Due to the simplicity and versatility of CSV files, it continues to be a preferred choice for data storage and sharing across various domains. As a result, data-driven companies deal with a lot of CSV files to move data from one platform to another. However, if you want to perform analysis, you must centralize the data in a data warehouse like BigQuery. By loading your CSV data into BigQuery, you can run queries and gain valuable insights into your data. 

What is Google BigQuery?

csv to bigquery - BigQuery logo

Google BigQuery is a fully-managed, cloud-based data warehouse and analytics platform offered by Google Cloud Platform (GCP). It provides a powerful, scalable solution to process and analyze massive amounts of data efficiently. For analysis, you can either use SQL commands or connect business intelligence tools to obtain insights. And for machine learning, you can also leverage the BigQuery ML capability. It allows you to create and deploy ML models using GoogleSQL queries. BigQuery ML supports internally trained models like Linear regression, K-means clustering, and Principal Component Analysis. However, externally trained models like Deep Neural Networks and Random Forest are also supported by BigQuery ML.

BigQuery also has the ability to integrate with a range of other GCP services like Google Cloud Storage, Cloud Dataflow, and Google Cloud Pub/Sub. This allows you to easily transfer data into BigQuery and analyze it using other GCP tools. 

Why Move Data From CSV to BigQuery?

CSV, or Comma-Separated Values, is the most common file format for exporting or importing data. While CSV files are widely used, there are some limitations pertaining to processing and analyzing large datasets. 

However, Google BigQuery can handle large amounts of data efficiently.

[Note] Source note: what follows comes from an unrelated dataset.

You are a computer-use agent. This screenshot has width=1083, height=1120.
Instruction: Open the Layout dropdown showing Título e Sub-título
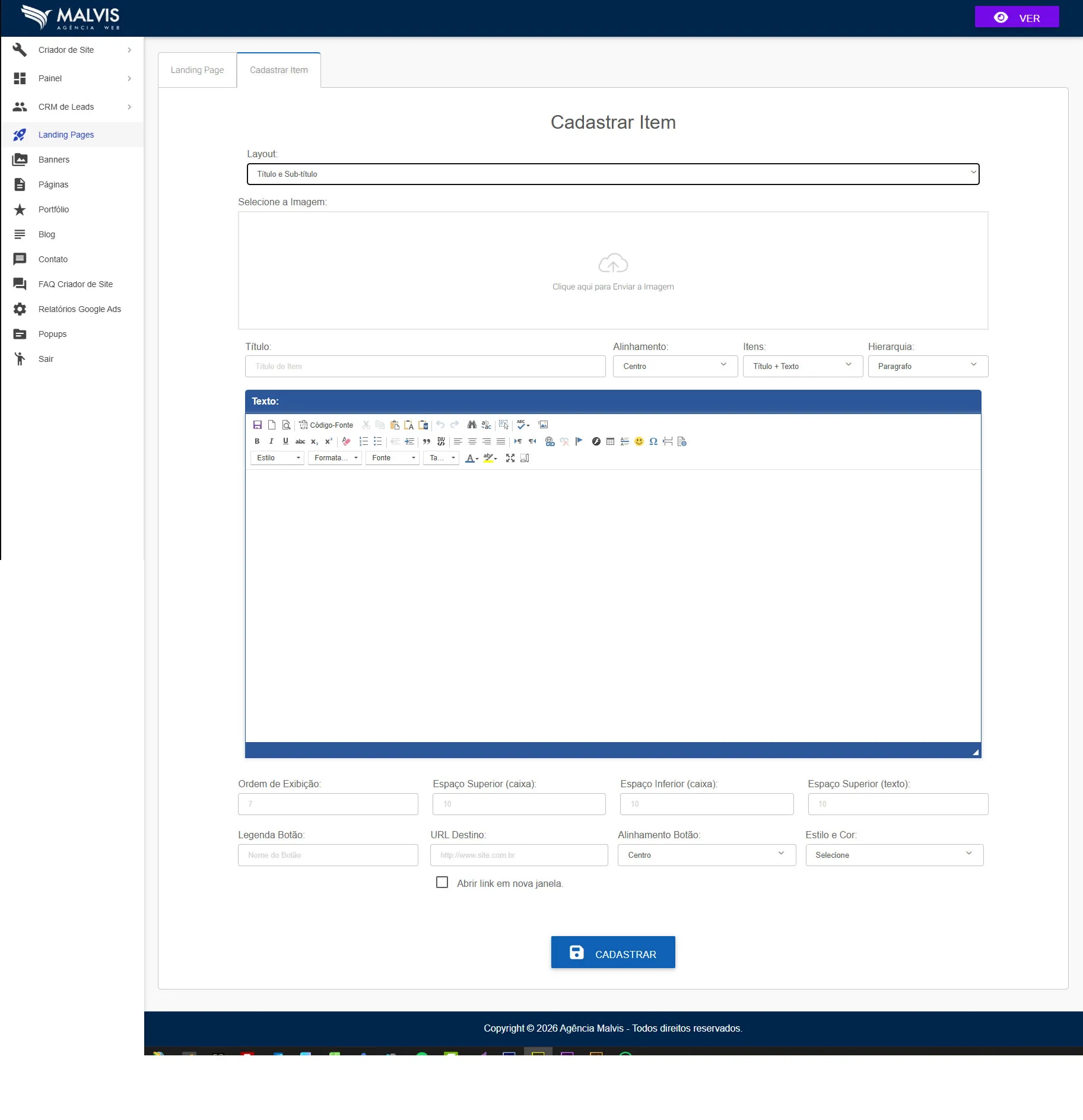(x=612, y=174)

When you upload CSV to BigQuery, you can achieve fast query execution. This reduces the time required to obtain insights into your data. BigQuery offers advanced analytics features like ML and geographic data analysis. You can use these features to gain deeper insights for making informed decisions.

Additionally, BigQuery is a pay-as-you-go model, so you pay only for the storage and queries you use. You don’t need any expensive software or hardware for the same.

Methods to Load Data From CSV to BigQuery

Whether you’re loading CSV data from cloud storage or a local file, you can load the data into a new BigQuery table or BigQuery partitioned table. You can also append to or overwrite an existing table or partition.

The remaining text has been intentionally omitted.